Books

Braiding Sweetgrass – best book of Summer 2019

The Best Book of Summer 2019

In the midst of summer and summer chores, I read and listened to Braiding Sweetgrass by Robin Wall Kimmerer and then I listened to it again. I listened primarily when I worked in the garden, which fit well with the spirit of the book. And when I read the book at night, I underlined passages like an over-eager student, because the book meant that much to me. I wanted to be able to conjure up lines like an incantation and do so at will. Instead I ended up boring Andy by dully summarizing chapters. (My lesson: one person’s revelation can be another person’s long drab documentary).

Robin Kimmerer is a botanist and professor of plant ecology; she is proficient in and respects the ways of scientific analysis and research.
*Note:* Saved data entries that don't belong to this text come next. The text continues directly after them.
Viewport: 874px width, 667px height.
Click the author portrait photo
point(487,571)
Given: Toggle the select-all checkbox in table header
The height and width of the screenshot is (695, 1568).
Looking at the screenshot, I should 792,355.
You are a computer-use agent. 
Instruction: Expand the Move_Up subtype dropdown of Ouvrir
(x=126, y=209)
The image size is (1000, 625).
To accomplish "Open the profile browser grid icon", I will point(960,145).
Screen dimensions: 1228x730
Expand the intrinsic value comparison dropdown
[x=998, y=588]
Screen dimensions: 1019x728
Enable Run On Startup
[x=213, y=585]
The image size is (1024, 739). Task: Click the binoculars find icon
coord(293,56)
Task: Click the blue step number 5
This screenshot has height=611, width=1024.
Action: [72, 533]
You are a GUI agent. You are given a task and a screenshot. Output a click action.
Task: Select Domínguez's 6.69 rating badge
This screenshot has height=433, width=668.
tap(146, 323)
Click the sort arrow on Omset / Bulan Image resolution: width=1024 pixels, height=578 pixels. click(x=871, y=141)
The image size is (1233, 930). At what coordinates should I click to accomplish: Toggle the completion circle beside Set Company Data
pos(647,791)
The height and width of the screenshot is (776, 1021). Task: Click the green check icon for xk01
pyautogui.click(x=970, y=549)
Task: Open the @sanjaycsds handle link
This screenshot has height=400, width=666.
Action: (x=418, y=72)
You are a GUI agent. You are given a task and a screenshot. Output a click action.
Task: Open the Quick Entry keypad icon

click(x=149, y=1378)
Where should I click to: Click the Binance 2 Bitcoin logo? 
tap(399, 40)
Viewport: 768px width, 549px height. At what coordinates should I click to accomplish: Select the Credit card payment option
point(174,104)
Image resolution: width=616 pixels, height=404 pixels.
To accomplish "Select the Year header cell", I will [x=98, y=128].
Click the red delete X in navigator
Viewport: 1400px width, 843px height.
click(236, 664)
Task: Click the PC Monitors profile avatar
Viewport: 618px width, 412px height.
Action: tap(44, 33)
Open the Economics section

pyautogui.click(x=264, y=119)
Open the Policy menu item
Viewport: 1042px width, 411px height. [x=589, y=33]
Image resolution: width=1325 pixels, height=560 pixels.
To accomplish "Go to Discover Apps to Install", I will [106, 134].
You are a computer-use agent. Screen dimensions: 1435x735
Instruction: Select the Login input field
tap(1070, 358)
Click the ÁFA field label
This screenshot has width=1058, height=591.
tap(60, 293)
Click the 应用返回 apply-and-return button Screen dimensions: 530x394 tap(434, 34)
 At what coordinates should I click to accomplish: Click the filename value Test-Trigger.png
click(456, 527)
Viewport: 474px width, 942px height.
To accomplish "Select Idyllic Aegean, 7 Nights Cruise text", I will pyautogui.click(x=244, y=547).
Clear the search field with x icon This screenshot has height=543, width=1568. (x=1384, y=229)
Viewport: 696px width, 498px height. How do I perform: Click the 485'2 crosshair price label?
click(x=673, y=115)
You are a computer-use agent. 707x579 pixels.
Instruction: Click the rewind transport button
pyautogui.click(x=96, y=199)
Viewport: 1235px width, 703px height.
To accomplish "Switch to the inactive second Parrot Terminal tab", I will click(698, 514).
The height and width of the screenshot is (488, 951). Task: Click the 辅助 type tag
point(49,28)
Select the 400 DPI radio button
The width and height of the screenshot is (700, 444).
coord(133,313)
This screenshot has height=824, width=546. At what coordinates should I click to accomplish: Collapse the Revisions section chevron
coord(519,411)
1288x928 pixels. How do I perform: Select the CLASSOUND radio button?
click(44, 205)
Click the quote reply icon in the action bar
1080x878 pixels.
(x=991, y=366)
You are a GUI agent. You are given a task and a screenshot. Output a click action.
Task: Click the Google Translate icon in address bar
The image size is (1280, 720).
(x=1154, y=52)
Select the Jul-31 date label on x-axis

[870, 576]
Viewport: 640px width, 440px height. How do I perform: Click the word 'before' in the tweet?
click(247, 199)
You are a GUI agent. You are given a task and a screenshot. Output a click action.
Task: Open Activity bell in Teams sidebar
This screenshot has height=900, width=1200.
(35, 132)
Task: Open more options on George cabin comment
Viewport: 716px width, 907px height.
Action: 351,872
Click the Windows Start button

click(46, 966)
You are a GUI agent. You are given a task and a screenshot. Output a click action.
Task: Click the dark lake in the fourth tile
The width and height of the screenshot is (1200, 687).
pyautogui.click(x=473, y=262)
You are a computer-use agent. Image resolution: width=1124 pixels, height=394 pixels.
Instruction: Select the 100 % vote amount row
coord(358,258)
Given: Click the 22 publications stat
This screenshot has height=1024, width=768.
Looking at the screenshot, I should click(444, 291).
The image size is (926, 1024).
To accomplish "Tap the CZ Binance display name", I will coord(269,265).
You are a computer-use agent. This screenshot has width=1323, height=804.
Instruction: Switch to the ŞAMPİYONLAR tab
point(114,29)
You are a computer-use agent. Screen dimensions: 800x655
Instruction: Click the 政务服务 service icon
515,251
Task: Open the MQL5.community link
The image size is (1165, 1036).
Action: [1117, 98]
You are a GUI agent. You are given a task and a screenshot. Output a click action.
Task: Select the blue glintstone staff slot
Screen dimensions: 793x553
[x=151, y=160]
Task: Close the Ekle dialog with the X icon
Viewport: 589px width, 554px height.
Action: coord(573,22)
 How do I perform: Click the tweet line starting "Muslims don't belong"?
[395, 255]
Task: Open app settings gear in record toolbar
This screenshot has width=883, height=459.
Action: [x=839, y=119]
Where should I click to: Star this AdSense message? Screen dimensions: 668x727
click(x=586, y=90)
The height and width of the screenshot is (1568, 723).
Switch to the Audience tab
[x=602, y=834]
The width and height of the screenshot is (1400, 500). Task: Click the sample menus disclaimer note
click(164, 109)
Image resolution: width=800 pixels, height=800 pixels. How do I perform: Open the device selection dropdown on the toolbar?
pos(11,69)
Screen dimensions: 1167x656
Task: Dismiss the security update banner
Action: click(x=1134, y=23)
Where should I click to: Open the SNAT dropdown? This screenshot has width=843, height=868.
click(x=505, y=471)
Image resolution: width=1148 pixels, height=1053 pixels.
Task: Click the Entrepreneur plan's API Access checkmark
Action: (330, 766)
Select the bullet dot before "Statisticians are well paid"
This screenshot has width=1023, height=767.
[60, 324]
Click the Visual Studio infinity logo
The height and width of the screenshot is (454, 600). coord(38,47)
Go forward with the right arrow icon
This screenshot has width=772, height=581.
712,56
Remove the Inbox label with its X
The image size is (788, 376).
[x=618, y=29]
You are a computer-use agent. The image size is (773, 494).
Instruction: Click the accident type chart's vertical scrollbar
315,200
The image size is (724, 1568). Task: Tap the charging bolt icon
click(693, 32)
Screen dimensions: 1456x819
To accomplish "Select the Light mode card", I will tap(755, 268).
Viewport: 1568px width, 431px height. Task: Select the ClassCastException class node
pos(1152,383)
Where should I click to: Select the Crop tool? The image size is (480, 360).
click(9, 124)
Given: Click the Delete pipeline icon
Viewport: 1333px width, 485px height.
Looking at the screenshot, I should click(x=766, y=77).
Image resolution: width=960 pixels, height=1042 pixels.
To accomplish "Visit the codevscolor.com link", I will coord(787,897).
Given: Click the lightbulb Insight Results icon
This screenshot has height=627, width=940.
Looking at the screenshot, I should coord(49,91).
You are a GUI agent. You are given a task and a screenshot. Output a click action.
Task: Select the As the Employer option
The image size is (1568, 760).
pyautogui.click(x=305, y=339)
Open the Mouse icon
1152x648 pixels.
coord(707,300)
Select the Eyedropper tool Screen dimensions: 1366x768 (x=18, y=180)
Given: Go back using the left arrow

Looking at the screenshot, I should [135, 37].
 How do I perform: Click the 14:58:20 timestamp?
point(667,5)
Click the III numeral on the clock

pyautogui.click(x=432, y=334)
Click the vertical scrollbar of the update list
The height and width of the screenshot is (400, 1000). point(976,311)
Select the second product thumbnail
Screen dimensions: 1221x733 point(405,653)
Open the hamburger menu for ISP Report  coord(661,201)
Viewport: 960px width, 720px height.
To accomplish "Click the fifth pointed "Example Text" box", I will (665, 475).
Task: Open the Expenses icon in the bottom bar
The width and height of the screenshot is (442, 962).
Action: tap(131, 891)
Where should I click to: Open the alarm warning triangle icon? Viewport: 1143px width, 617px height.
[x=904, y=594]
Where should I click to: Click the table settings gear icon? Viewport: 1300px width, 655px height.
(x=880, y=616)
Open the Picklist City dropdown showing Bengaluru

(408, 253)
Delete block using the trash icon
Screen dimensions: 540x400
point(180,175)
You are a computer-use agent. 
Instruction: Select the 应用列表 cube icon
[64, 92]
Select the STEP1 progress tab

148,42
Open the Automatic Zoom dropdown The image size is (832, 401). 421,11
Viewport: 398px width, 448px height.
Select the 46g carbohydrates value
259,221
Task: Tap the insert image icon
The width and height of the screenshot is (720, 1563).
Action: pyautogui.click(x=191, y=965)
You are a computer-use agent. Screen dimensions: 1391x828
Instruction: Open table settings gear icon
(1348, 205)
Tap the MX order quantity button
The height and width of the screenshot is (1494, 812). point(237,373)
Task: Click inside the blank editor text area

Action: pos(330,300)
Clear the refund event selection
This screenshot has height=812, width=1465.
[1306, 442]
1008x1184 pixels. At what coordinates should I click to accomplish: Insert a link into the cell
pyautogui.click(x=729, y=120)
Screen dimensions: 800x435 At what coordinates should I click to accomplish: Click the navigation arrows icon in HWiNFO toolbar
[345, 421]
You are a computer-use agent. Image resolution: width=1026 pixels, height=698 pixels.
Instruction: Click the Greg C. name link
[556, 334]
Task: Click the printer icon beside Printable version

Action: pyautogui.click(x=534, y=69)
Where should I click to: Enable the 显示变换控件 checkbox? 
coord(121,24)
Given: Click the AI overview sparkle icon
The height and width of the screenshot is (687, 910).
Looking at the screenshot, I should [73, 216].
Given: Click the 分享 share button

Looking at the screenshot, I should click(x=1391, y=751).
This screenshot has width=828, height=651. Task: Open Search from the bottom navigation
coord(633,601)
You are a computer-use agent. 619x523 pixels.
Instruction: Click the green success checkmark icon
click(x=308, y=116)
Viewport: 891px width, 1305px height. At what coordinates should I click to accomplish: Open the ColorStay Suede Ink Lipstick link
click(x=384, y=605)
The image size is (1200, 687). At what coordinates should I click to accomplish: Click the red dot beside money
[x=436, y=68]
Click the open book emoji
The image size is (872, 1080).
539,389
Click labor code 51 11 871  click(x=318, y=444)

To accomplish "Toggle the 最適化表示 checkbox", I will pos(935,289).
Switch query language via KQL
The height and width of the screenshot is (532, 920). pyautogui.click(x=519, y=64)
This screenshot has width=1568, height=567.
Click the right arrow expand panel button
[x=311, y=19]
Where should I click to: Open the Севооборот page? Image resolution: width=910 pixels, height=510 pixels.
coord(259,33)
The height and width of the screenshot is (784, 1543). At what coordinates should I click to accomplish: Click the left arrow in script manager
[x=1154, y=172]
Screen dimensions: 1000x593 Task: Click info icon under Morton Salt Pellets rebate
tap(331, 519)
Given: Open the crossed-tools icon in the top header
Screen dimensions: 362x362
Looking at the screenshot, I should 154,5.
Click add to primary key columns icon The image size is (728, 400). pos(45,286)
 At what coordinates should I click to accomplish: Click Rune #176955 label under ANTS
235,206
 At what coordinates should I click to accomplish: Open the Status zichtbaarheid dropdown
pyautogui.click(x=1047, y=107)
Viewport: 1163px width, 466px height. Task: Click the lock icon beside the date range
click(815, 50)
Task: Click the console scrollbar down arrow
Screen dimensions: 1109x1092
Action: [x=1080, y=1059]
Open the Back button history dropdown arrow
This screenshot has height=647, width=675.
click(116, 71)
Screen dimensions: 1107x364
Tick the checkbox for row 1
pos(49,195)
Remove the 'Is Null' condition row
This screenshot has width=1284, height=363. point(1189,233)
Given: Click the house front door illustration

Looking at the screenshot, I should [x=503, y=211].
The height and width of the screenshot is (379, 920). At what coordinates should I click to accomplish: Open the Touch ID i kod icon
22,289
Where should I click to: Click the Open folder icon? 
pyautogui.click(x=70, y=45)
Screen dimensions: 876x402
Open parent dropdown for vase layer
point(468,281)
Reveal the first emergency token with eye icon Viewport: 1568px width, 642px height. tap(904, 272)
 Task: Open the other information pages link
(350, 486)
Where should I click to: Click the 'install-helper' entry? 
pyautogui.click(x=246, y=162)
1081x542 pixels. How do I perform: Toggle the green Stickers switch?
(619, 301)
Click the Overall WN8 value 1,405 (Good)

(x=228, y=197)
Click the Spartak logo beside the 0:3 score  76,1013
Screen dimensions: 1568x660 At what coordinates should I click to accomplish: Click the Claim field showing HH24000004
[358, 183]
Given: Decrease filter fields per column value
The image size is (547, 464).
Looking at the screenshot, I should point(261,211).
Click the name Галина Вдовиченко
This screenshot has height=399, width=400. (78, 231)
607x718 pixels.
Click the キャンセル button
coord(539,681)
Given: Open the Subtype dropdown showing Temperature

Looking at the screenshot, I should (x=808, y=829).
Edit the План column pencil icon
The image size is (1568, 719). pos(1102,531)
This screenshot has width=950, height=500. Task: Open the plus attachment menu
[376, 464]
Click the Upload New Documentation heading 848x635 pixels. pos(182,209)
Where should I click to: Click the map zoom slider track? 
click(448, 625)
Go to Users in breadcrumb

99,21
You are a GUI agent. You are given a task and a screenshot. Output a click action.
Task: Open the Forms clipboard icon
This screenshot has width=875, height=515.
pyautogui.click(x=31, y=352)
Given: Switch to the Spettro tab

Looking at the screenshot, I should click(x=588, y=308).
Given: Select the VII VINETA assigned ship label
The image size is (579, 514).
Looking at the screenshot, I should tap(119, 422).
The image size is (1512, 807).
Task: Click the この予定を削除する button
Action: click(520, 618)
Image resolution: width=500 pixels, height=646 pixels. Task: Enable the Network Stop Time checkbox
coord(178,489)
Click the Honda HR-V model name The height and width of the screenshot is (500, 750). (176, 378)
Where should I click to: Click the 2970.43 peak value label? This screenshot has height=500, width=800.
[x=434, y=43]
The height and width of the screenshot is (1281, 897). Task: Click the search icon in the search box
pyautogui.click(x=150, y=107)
Kimmerer is also a member of the Potawatomi nation and as a young girl she learned from tribal elders and her family about the natural world.

Braiding Sweetgrass is part memoir, part modern ecology discourse, and an anthropology lesson on Potawatomi culture.  Wrap it all together and the material becomes a well-structured argument that asserts the best way to restore the natural world is to adopt indigenous perspectives and practices. The book opens by sharing the Potawatomi creation story and Kimmerer finishes it on a point she references throughout: the Potawatomi, as well as most cultures indigenous to this land, consider plants and animals be our oldest teachers.

Kimmerer intertwines her scientific and indigenous knowledge to make the book’s central argument which asserts that to improve our ecological consciousness, humans must first understand and then honor our reciprocal relationship with the world. Kimmerer wants us to understand that when we frame natural resources as ‘gifts’ from the earth, as native cultures do, then the way we interact with the earth fundamentally changes.

This is a big book, dense with life stories, science, native cultures, and plant ecology. It’s hard for me not to go on and on, so I’ll reign it in and cover just a couple of my very favorite parts.

In her role as professor Kimmerer sets the tone of her class by starting with this question, “Many of us love the natural world. What would it mean if you knew the world loved you back?”

Students often push back on the question and argue that it veers into anthropomorphism and away from scientific objectivity. Kimmerer gently rephrases, “Okay, then hypothetically speaking, what would change if you knew the world loved you back?”

The answer is this: “Everything would change!” And then chapter after chapter Kimmerer shares stories that reveal the manner in which the world does love us back.

Kimmerer describes her effort to learn the Potawatomi language in the book. Potawatomi is difficult to learn, and at the time Kimmerer took the language class there were only nine living speakers, and the youngest was 75. Kimmerer knew the language would be very difficult to learn when she found 70% of Potawatomi words are verbs and must be conjugated – in English that percentage is just 30%.

In Potawatomi nouns and verbs are either animate or inanimate. The animate world in Potawatomi includes almost everything in nature and generally only things made by humans are given an inanimate status. This means that most of the world is given a “to-be” status, example: to be a bay, to be a long sandy beach, to be a tree. In Potawatomi and most other indigenous languages, the same words to address the living world are the same used to address family, because the natural world is family.

Kimmerer recounts times when she heard elders give advice like, “You should go be among the Standing people” or “Go spend some time with those Beaver people”. She writes that traditional knowledge provides guidance on accepting the capacity of others to be teachers and guides (“others” being plants, animals, rivers).  And she imagines if we spoke her native language how our perspectives and interaction with the world would change.

You can read this gobsmacking wonderful book in chunks; it does not need to be read from front to back. And if you take time with it, I will assure you, you will think differently of the world around you.

The earth loving me back at Matsu Valley. It’s 500 miles long!